### GOAL 1
In the entries below, retype the lines exactly, beginning with the line that contains "The height and width of the screenshot is (784, 1568)." and continuing through the line that contains "click(x=86, y=412)".

### PASSAGE GIVEN
.....

When Bash Wins: Quick audit — "do any world-writable files exist?" One command, done.

When Python Wins: You need to generate a compliance report, fix permissions AND log what changed, or integrate with a ticketing system.

Part 5: Find Files Containing a String¶

Someone hardcoded password123 in the codebase. Find every file that contains it.

The Bash Way¶

grep -rl 'password123' /opt/app --include='*.py' --include='*.yaml' --include='*.conf'

Flag	What it does
`-r`	Recursive
`-l`	Print only filenames (not the matching lines)
`--include`	Only search files matching this pattern

For more control, combine find with xargs:

find /opt/app -type f \( -name '*.py' -o -name '*.yaml' \) \
  -exec grep -l 'password123' {} +

grep -r vs find + grep:

grep -r is simpler but follows symlinks and searches binary files by default. find + grep gives you precise control over which files to search. For big codebases, use ripgrep (rg) — it's 10-50x faster and respects .gitignore.

The Python Way¶

from pathlib import Path

extensions = {".py", ".yaml", ".conf"}

for p in Path("/opt/app").rglob("*"):
    if p.is_file() and p.suffix in extensions:
        try:
            text = p.read_text(encoding="utf-8", errors="ignore")
            if "password123" in text:
                print(p)
        except (PermissionError, OSError):
            pass

For line-level detail:

from pathlib import Path

extensions = {".py", ".yaml", ".conf"}

for p in Path("/opt/app").rglob("*"):
    if p.is_file() and p.suffix in extensions:
        try:
            for i, line in enumerate(p.open(encoding="utf-8", errors="ignore"), 1):
                if "password123" in line:
                    print(f"{p}:{i}: {line.rstrip()}")
        except (PermissionError, OSError):
            pass

Side-by-Side¶

	Bash (`grep`)	Python
Speed	Very fast (C implementation)	Slower (Python I/O loop)

.....

### Collected data
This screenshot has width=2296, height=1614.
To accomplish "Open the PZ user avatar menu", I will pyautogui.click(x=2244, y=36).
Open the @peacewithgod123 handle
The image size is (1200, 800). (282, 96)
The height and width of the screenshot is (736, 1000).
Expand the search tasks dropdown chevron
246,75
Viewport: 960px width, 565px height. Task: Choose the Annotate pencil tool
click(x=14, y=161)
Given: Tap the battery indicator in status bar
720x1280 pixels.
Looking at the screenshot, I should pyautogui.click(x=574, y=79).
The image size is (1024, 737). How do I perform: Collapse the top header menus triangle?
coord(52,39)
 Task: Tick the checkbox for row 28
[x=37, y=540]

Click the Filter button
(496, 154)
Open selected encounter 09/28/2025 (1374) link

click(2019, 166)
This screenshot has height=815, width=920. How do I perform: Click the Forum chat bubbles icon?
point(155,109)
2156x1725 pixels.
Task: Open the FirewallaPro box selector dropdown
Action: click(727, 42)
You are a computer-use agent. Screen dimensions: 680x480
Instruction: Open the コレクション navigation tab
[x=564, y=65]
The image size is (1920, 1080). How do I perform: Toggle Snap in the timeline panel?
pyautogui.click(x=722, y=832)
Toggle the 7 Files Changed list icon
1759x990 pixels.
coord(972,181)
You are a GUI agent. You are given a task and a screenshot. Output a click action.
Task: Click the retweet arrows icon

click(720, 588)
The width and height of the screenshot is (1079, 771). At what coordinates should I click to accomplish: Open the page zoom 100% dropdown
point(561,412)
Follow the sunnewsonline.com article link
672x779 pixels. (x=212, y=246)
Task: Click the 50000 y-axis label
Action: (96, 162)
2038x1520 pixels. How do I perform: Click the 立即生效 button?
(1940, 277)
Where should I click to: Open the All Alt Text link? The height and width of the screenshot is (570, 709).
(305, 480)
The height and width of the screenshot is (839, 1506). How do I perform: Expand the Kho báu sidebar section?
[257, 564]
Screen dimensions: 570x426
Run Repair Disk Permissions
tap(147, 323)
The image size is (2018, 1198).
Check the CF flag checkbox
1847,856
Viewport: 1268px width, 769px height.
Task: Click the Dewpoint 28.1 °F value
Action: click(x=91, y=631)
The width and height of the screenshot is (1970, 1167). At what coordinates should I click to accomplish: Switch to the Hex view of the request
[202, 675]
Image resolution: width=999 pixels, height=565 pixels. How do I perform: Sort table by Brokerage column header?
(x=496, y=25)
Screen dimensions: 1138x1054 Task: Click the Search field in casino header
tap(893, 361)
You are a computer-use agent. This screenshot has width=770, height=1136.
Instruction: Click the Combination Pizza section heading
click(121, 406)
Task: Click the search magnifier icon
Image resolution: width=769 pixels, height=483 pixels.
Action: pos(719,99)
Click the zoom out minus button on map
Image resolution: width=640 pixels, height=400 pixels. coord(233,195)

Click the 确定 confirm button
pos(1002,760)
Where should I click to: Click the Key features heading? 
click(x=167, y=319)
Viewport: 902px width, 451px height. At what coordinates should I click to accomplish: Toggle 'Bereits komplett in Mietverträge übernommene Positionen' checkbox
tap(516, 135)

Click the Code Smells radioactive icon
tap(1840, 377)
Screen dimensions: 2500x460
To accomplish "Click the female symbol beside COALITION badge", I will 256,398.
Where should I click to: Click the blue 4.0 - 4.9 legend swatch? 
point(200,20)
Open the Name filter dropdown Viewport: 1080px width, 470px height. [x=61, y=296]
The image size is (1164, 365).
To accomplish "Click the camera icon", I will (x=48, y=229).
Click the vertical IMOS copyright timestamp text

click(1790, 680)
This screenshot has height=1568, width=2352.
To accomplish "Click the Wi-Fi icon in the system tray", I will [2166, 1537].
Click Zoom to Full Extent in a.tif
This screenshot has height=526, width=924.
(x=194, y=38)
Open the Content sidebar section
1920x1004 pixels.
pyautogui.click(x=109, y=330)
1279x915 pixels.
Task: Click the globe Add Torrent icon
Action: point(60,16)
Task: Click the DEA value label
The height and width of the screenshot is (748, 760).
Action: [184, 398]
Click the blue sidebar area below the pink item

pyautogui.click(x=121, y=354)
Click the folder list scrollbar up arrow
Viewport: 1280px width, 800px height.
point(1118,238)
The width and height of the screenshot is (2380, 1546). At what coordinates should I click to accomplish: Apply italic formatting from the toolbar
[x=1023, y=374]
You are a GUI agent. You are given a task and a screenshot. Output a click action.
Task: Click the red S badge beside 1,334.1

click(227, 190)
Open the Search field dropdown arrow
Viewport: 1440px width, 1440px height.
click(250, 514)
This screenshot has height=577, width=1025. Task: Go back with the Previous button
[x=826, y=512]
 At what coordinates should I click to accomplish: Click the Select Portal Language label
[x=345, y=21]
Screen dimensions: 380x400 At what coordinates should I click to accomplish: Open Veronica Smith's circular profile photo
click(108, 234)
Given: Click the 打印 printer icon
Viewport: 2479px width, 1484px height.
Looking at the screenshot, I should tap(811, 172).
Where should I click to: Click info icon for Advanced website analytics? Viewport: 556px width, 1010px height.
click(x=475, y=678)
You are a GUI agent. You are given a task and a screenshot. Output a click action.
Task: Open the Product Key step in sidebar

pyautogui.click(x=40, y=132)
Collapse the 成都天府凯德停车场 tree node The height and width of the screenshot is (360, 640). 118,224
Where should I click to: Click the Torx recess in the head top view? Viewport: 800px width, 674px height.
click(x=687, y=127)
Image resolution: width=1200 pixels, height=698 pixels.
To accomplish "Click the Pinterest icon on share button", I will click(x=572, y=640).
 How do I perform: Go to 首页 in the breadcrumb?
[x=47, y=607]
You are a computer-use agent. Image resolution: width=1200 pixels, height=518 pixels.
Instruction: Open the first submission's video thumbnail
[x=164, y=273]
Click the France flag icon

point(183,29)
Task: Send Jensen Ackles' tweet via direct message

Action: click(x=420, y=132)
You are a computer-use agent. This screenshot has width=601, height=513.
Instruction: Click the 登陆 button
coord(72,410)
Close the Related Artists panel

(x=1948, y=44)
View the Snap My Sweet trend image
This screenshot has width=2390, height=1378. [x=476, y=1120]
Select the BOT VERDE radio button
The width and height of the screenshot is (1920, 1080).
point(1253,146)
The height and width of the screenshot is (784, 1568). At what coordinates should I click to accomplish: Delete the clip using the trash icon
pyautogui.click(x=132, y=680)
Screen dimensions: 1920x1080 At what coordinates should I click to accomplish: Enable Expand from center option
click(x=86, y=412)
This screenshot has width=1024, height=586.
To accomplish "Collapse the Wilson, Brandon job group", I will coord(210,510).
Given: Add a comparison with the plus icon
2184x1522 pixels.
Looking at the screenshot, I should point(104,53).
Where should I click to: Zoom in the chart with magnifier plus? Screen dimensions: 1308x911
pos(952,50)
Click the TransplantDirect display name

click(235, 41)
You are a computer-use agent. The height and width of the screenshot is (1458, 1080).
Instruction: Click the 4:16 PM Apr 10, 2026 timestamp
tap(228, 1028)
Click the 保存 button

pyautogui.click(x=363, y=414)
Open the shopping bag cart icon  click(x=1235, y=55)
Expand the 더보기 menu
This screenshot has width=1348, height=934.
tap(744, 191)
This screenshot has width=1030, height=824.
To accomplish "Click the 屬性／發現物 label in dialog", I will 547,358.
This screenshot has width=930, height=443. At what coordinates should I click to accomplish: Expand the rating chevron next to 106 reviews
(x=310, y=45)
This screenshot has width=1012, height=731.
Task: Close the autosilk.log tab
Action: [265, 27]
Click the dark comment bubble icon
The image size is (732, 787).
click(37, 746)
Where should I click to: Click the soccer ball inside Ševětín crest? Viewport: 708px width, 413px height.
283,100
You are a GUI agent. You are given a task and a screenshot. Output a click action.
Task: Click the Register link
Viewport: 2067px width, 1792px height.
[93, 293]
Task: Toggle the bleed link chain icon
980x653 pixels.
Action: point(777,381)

.....

### GOAL 2
Echo word for word the portion of the passage on searching files with Bash and Python that begins with "Part 5: Find" and continues through "the matching lines)".

### TASK RESPONSE 1
The height and width of the screenshot is (784, 1568). At what coordinates should I click to accomplish: Delete the clip using the trash icon
pyautogui.click(x=132, y=680)
Screen dimensions: 1920x1080 At what coordinates should I click to accomplish: Enable Expand from center option
click(x=86, y=412)

### TASK RESPONSE 2
Part 5: Find Files Containing a String¶

Someone hardcoded password123 in the codebase. Find every file that contains it.

The Bash Way¶

grep -rl 'password123' /opt/app --include='*.py' --include='*.yaml' --include='*.conf'

Flag	What it does
`-r`	Recursive
`-l`	Print only filenames (not the matching lines)